## PROVIDED DATA:

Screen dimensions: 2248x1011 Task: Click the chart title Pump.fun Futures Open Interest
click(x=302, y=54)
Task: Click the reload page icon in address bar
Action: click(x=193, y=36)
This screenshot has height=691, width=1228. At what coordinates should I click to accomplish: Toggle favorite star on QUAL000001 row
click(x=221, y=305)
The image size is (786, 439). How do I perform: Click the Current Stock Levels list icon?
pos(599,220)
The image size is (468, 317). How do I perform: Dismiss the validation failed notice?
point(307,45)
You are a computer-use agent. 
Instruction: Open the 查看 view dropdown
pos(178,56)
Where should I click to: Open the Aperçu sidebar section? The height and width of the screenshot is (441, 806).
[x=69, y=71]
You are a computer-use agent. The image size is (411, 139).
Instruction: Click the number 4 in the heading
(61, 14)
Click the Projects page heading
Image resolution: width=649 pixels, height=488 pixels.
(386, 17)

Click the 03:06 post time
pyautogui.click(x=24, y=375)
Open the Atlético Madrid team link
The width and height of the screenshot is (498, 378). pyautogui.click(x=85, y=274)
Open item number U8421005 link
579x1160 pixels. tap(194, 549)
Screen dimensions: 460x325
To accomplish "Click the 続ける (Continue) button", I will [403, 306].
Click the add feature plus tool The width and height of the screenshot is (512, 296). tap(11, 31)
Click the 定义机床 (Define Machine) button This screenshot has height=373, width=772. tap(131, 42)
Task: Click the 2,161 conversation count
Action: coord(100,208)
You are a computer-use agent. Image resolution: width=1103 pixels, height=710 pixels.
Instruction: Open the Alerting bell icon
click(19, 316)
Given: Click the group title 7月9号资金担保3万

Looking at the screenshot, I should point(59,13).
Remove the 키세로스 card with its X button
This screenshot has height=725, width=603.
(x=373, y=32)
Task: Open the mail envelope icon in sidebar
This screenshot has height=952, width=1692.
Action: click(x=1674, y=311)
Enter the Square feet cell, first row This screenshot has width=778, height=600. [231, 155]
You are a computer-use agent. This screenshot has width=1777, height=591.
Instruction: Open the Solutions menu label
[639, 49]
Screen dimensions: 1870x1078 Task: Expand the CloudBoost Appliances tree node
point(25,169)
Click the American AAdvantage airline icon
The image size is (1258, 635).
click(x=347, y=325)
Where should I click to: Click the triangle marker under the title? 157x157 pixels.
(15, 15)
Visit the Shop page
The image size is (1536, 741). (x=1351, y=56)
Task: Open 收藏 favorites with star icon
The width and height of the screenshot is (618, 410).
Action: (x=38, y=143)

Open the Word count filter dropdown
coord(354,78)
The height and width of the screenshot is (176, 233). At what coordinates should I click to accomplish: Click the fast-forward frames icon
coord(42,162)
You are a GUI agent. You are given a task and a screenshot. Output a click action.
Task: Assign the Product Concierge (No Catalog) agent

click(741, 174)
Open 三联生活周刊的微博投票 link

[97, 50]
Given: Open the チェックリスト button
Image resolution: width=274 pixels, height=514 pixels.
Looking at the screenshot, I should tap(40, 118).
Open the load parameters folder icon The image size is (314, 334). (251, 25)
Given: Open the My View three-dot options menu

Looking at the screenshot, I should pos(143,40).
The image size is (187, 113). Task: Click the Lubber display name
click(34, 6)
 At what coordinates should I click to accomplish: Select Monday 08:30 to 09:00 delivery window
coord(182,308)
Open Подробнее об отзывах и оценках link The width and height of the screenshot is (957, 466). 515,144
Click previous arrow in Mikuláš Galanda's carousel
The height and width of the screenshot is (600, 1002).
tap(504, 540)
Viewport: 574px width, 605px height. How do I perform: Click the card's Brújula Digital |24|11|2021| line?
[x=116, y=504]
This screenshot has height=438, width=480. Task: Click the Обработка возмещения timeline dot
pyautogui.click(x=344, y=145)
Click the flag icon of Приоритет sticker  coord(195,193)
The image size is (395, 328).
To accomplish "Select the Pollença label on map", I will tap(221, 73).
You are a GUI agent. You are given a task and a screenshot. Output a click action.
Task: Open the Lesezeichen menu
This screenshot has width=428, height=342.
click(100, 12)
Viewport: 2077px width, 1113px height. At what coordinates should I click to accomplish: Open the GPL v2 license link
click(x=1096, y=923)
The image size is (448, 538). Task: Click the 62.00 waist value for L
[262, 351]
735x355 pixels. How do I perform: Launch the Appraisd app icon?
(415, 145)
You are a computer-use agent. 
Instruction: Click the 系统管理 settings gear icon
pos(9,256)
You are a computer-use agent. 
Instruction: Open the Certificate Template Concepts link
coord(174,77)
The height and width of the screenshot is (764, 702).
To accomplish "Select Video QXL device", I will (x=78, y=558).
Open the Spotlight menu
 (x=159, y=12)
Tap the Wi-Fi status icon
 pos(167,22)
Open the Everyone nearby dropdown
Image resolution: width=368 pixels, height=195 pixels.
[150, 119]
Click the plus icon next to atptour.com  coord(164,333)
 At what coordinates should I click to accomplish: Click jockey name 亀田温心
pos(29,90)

## GIVEN INSTRUCTION:
Rewrite the listing, from its first line through the line containing "point(307,45)" inclusive, as a Markdown table with the columns Row and Entry. Number each line and leave out blank lines.

## SOLUTION FOR THIS EXERCISE:
| Row | Entry |
|---|---|
| 1 | Screen dimensions: 2248x1011 Task: Click the chart title Pump.fun Futures Open Interest |
| 2 | click(x=302, y=54) |
| 3 | Task: Click the reload page icon in address bar |
| 4 | Action: click(x=193, y=36) |
| 5 | This screenshot has height=691, width=1228. At what coordinates should I click to accomplish: Toggle favorite star on QUAL000001 row |
| 6 | click(x=221, y=305) |
| 7 | The image size is (786, 439). How do I perform: Click the Current Stock Levels list icon? |
| 8 | pos(599,220) |
| 9 | The image size is (468, 317). How do I perform: Dismiss the validation failed notice? |
| 10 | point(307,45) |